Mainstream Vol XLVI, No 51

Challenges before the Human Rights Movement

Friday 12 December 2008, by Nandita Haksar


The attack on Taj and Oberoi Hotels in Mumbai by a group of militants has united the middle classes on the need for greater security measure, zero tolerance approach to terrorism and the corollary to that is a zero tolerance to human rights concerns. The discourse on national security poses human rights as a threat to security and the necessity for a trade-off between national security and democracy.

In fact the need to uphold human rights values and build democratic institutions is the only way we can ensure that our country is secure and united. The fact is that the human rights movement has been subverted and undermined both by corporate interests internationally and in the country. It is perhaps worthwhile to look at the human rights movement in India and assess its role in the war against terror.

I am not sure whether the miscellaneous group of organisations, groups, institutions and individuals working within the human rights industry can be described as a human rights movement. The character and structure of the human rights community has radically changed since the post-emergency period when India saw the first human rights movement emerge after Independence from British colonial rule.

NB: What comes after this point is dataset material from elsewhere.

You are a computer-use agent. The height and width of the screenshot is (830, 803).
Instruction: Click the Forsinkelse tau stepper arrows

The basic challenge before the human rights movement at that time was to document and expose the various aspects of State terror and State abuse of power. This was a challenge that the Indian human rights movement took up with great deal of political commitment, facing the wrath of the state but maintaining its integrity. At this stage it exposed through documentation the following:

1. that human rights violations were not individual acts or aberrations but a part of State policy; that the law enforcement agencies such as the police and armed forces were in fact involved in serious human rights violations such as torture, false encounter killings and murders;

2. that the Indian State did not represent the interests of the poor or oppressed and the it was these sections who were the prime targets of State violence;

3. that there was democratic space within India to have a vibrant human rights movement which could make an effective intervention and bring the problems before the public and even successfully challenge anti-democratic laws.

In the earlier period the human rights violations took place in the context of class struggles mostly by Naxalites. The target of the human rights violations were landless peasants, urban poor and tribal peoples. Their demands were basic social, economic and cultural rights such as the right to minimum wages, abolition of the contract labour system or right to fair price for forest produce.

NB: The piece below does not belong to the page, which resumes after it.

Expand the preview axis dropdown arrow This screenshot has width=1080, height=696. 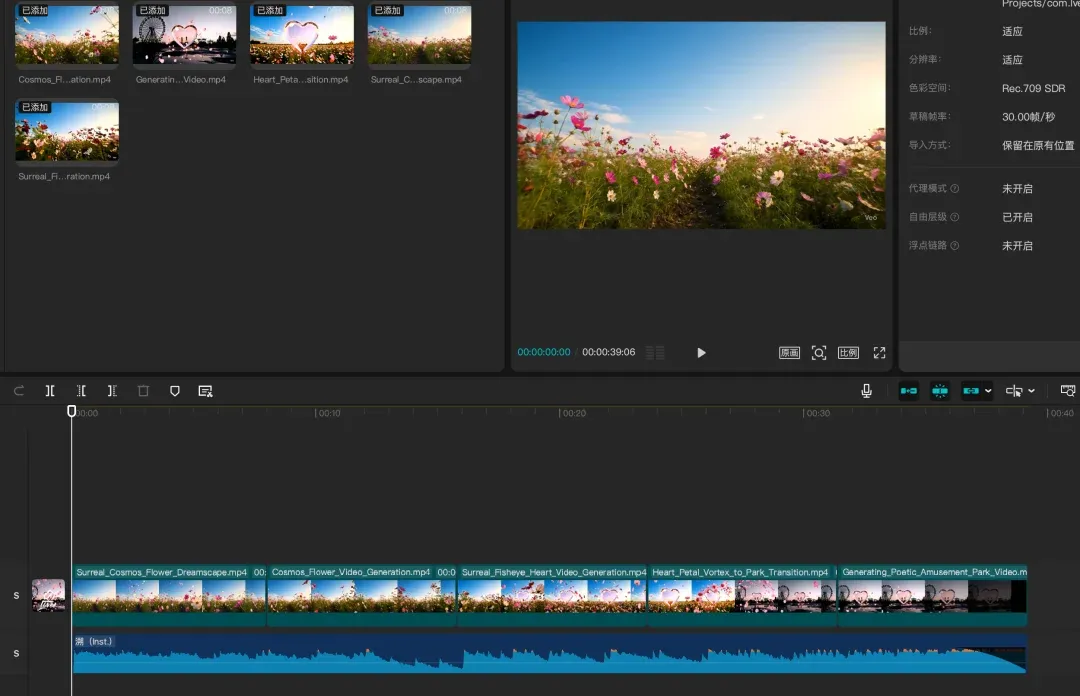pos(1031,391)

The Indian human rights movement was broadly divided into those who emphasised social and economic rights of the poor and those who stressed on civil liberties of individuals. The first group, largely influenced by communism, focused on what they called “democratic rights”; while the social democrats and liberals focused on the classic first generation rights.


However, by the 1980s the Indian human rights movement was faced with new challenges with the rise of movements for national self-determination in the North-East, Punjab and Kashmir. The human rights movement unhesitatingly exposed the Indian State’s oppression, the promulgation of undemocratic laws and individual cases of torture. However, it found it difficult to move out of the framework of individual human rights and take up the collective rights of oppressed nationalities living within Indian borders.

There was great hesitancy about supporting the right to self-determination and when Maqbool Bhat was hanged none of the human rights organisations protested even though the entire Kashmiri people rose up in revolt at the injustice. The Indian human rights movement functioned very much within the framework of the Indian State’s definition of nationalism.

By the 1980s the Nagas, Mizos, Punjabis and Kashmiris established their own human rights organisations focusing exclusively on the human rights violations taking place in the context of the local struggles. When these movements turned from nationality struggles to religion based movements, the human rights organisations became even more isolated and marginalised. The human rights movement was further divided when it failed to focus on human rights violations in the context of caste and race. It also did not make serious interventions in the area of women’s rights violations and patriarchy.

Thus the human rights movement was dominated by upper caste, upper class males and there was not much self-criticism.

The next decade saw the collapse of the Soviet Union and an attack on the human rights movement which undermined the very premise on which it stood. Human rights discourse originates in the struggle of the middle classes’ fight against feudalism and therefore its objective has been to protect individual citizens from abuse by the State. It is not concerned with crimes committed in the private sphere. Human rights discourse’s basic premise is that all human beings are equal and it emphasises the common humanity of humankind.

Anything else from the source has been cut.